=== Entries ===

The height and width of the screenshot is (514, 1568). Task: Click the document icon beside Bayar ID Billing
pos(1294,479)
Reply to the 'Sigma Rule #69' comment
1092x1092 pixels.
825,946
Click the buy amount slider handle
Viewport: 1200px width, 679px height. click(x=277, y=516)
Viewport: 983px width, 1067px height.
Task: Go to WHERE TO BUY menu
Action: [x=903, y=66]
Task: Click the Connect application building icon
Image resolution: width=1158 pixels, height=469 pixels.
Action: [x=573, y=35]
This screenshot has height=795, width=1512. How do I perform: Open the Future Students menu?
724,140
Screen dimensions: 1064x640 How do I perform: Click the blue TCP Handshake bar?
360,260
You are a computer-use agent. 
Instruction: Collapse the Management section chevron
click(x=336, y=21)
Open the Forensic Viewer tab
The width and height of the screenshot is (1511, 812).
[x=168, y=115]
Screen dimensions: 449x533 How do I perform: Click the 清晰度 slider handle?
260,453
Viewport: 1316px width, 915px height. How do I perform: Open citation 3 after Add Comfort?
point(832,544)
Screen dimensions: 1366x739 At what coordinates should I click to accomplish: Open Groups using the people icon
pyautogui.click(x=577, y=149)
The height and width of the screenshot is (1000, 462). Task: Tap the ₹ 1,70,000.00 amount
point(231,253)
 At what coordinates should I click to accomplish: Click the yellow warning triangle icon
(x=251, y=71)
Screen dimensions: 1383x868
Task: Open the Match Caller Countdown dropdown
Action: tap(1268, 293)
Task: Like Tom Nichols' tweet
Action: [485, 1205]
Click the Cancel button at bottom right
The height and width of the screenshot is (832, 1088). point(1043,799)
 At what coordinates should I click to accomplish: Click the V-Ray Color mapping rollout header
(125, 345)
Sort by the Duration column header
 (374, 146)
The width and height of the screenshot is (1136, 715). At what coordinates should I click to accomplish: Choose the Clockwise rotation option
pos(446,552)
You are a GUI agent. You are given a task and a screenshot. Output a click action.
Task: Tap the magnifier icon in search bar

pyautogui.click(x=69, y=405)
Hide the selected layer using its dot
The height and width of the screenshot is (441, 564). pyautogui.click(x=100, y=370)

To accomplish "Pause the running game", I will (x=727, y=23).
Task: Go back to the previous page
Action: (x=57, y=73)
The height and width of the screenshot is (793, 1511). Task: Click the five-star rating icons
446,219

===

## Work instructions
Pull out every line of the items above that contains the word "height", and copy each one.

## Exercise solution
The height and width of the screenshot is (514, 1568). Task: Click the document icon beside Bayar ID Billing
Viewport: 1200px width, 679px height. click(x=277, y=516)
Viewport: 983px width, 1067px height.
Image resolution: width=1158 pixels, height=469 pixels.
This screenshot has height=795, width=1512. How do I perform: Open the Future Students menu?
The width and height of the screenshot is (1511, 812).
Viewport: 1316px width, 915px height. How do I perform: Open citation 3 after Add Comfort?
The height and width of the screenshot is (1000, 462). Task: Tap the ₹ 1,70,000.00 amount
The height and width of the screenshot is (832, 1088). point(1043,799)
The width and height of the screenshot is (1136, 715). At what coordinates should I click to accomplish: Choose the Clockwise rotation option
The height and width of the screenshot is (441, 564). pyautogui.click(x=100, y=370)
The height and width of the screenshot is (793, 1511). Task: Click the five-star rating icons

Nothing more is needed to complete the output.